What is expected - In the data, update the lines from the one containing "element. This screenshot has height=1044, width=1680." through the one containing "In order to click", inclusive, by replacing "particular" with "specific". Give back only those lines, with everything else unchanged.

Material -
--- Begin ---
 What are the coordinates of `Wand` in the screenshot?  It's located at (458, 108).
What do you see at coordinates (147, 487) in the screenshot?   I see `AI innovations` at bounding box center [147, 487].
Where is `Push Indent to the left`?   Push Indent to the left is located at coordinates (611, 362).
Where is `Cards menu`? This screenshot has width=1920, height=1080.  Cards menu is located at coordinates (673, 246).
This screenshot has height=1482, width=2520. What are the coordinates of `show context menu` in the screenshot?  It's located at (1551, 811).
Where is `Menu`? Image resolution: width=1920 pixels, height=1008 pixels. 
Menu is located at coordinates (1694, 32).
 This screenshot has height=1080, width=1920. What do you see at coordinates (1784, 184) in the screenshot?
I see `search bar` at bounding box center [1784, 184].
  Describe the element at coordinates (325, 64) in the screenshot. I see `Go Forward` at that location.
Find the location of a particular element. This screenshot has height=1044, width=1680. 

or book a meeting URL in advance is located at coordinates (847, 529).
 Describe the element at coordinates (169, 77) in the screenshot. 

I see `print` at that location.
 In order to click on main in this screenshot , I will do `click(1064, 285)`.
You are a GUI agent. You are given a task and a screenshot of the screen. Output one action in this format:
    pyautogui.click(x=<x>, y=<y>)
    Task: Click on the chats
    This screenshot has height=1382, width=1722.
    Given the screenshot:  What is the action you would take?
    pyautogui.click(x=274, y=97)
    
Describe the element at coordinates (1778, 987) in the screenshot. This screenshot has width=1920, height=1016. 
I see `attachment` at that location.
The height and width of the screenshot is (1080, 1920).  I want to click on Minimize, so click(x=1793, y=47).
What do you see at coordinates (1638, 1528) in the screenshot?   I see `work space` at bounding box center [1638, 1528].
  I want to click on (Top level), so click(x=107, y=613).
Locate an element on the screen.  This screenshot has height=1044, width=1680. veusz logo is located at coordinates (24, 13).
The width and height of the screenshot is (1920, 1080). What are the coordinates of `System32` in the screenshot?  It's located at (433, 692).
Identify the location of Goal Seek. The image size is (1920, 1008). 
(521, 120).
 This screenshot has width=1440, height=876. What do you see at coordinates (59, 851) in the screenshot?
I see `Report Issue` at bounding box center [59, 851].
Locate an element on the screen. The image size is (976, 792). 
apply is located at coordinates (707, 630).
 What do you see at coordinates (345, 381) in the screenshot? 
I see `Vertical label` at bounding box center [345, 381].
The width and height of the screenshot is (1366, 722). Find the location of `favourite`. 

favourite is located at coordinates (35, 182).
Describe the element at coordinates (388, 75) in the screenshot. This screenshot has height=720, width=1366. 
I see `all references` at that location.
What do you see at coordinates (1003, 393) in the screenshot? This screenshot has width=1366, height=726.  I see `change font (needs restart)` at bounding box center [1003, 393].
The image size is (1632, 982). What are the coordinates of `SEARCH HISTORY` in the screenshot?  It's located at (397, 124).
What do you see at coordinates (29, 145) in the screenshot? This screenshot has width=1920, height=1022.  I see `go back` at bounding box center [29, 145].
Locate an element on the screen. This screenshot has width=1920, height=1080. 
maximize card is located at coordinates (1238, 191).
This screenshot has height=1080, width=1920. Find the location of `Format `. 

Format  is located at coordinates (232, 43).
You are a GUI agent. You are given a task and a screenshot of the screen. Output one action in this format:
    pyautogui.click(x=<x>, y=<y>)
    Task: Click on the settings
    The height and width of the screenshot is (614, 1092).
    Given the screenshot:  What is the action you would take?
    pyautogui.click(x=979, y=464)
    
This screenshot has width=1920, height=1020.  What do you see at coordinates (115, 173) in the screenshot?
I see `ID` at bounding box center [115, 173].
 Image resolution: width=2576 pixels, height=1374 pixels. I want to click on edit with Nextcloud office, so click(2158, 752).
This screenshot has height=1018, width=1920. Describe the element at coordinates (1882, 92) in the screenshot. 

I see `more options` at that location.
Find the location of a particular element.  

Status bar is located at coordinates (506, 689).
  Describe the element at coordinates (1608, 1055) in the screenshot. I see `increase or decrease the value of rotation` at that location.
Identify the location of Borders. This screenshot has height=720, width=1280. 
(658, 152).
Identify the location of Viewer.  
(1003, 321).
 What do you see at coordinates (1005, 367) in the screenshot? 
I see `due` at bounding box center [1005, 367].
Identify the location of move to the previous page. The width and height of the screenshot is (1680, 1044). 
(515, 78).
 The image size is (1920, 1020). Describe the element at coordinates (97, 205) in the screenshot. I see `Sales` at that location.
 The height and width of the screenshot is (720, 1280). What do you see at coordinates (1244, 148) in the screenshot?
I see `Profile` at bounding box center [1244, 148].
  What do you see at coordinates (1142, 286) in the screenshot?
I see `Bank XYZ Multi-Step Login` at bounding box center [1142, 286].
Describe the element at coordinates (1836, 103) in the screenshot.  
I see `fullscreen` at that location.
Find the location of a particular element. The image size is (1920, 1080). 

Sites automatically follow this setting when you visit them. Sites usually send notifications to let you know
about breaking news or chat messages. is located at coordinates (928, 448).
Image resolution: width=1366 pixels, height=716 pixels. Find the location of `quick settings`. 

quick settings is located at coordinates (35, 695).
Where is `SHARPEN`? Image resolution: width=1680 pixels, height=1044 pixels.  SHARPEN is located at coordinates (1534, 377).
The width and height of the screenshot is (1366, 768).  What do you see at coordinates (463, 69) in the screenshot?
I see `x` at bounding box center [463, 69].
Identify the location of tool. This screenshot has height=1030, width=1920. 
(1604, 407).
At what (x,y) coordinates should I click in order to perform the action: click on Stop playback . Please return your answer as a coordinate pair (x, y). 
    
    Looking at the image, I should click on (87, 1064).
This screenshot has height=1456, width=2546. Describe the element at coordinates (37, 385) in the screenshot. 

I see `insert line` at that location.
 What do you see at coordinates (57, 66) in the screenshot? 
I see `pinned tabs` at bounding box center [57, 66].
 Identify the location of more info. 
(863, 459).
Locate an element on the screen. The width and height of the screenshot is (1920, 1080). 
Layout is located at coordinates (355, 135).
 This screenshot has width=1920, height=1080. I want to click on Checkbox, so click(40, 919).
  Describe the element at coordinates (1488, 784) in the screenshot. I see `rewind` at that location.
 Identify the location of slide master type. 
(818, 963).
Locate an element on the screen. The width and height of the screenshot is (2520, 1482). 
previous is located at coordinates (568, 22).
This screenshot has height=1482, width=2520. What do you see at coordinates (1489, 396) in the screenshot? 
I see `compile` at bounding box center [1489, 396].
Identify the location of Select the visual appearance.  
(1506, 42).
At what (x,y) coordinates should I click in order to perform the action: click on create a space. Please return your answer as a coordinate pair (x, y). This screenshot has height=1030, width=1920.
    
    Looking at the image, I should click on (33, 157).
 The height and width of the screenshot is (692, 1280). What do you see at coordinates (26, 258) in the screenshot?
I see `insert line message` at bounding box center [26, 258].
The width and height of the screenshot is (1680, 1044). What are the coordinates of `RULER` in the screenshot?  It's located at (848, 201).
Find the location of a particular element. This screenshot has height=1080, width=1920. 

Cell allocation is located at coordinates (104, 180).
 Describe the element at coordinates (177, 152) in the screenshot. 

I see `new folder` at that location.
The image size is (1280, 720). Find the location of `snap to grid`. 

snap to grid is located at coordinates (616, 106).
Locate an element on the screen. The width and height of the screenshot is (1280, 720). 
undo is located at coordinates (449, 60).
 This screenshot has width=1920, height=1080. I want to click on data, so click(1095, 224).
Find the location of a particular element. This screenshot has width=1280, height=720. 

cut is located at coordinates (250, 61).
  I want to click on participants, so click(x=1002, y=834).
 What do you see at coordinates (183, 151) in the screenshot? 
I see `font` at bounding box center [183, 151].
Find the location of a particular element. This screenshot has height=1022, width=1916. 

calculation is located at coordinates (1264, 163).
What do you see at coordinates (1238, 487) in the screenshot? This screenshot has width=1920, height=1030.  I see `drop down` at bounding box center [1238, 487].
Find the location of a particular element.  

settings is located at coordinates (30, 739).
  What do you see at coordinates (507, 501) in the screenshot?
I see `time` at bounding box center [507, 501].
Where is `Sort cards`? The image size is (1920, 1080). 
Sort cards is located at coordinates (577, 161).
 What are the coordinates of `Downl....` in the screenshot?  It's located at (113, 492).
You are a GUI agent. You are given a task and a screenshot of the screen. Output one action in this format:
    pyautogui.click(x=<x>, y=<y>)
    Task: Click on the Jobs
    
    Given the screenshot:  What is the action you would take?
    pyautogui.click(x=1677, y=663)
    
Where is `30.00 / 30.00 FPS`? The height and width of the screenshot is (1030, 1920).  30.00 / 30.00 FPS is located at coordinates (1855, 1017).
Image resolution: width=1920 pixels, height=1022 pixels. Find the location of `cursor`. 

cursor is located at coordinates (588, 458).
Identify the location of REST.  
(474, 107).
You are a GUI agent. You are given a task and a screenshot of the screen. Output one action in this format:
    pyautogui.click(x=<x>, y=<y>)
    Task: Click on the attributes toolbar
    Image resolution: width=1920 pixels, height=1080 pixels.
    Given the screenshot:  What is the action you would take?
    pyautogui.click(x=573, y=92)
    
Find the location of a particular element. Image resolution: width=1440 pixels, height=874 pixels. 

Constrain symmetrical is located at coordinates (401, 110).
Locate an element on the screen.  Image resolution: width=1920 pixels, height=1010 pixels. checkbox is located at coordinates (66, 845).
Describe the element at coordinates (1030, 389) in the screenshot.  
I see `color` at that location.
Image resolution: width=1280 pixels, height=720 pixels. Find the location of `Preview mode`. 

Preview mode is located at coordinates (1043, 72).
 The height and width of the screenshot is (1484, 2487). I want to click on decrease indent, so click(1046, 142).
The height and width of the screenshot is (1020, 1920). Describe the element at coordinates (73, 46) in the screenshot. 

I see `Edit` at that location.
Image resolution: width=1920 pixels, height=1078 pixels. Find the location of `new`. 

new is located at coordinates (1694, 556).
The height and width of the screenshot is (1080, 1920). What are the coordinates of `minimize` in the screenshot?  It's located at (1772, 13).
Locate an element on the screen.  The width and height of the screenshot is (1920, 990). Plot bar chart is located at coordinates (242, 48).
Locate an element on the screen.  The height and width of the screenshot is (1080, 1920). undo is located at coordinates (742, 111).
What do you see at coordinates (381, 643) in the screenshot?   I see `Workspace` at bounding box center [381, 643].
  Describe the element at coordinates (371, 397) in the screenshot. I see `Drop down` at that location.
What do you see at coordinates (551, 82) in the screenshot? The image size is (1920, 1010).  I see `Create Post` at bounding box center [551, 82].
--- End ---
Problem solution -
Find the location of a specific element. This screenshot has height=1044, width=1680. 

or book a meeting URL in advance is located at coordinates (847, 529).
 Describe the element at coordinates (169, 77) in the screenshot. 

I see `print` at that location.
 In order to click on main in this screenshot , I will do `click(1064, 285)`.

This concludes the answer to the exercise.